Geek Girls Rule! #376 – Review: The Refrigerator Monologues by Catherynne Valente

So, I had found out about The Refrigerator Monologues by Catherynne Valente a couple weeks ago and pre-ordered it on spec.  It dropped last week, so I decided to go ahead and start reading it Friday on my break and my commute.

I finished it at 11pm Friday night.

I do not often just sit down and read like that anymore.  I have a full time job, I have a ton of projects, housework, cats, husband.  I am constantly bemoaning a lack of time to sit down and read.  But for this book, I made the time.  I aggressively made the time.

Each of the stories in the book are wives/girlfriends of superheroes, who have died in order to provide the hero with emotional motivations and man-pain.  They are all thinly veiled versions of well-known fridged female characters, who should be relatively easy to recognize if you are at all familiar with the various comics canons.
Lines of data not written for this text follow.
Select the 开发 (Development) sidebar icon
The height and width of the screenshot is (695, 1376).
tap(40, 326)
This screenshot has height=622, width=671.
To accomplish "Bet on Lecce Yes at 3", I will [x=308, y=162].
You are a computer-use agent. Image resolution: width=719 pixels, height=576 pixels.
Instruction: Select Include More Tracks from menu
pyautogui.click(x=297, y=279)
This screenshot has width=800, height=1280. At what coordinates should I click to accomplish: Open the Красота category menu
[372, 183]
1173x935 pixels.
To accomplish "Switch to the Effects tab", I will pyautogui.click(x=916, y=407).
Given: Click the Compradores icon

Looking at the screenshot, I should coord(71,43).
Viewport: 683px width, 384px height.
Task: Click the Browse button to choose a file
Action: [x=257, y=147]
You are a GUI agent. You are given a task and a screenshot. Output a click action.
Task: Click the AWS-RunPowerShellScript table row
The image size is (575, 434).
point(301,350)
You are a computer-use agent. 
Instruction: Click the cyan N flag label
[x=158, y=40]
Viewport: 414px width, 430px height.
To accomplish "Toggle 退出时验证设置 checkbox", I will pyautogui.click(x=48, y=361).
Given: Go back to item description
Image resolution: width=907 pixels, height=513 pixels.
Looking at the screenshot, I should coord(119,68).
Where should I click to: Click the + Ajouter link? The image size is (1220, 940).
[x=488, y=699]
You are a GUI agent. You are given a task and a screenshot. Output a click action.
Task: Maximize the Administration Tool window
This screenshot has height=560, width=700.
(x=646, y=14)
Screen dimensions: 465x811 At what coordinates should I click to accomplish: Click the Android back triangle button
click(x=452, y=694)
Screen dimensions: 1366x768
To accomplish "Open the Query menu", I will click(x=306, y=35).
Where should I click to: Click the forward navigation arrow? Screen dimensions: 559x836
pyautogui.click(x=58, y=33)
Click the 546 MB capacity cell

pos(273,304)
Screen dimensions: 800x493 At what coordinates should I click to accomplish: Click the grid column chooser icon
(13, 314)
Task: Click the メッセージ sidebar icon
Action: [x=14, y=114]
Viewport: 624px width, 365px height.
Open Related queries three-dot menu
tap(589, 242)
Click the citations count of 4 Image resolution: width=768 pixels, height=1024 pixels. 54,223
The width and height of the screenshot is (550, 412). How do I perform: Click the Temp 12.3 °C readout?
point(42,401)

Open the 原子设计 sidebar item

The stories are told in first person, as if each character were telling them as part of their daily meeting at the Cafe Lethe in Deadtown.  They begin with the one who died first and acts as the linking narrator, and work up to a character who dies as the others are talking and who appears in Deadtown as the second to last story winds down.  This order of stories is absolutely fucking brilliant.  Going from the one who has the most distance from her life and death, to the one who tells the story as she dies, beaten and throttled in an actual refrigerator.

As they tell their stories, each character talks about their dawning realization that they are little more than fuel for the male hero’s pain and story motivations.  How when the male hero talks about his pain, it’s taken seriously, but when they do (for the character who is not actually fridged, but is in this nebulous limbo state) they are a problem and over-emotional and need to be removed (in her case committed).  This is the deconstruction of superhero comics that we have needed for decades.  It is a brilliant and I love everything about it, even if I spent an hour or so after finishing it laying awake mulling it over.

Please, do yourself a favor and pick up this book.  It is fantastic.  It is everything I did not know I needed.

I’m not sure what else to say about it without giving away spoilers.  And that the last story is actually even more gutting than the story of the character it’s based on.  Just, go.  Get it. Read it.  In a week or so maybe we can have a discussion here about it.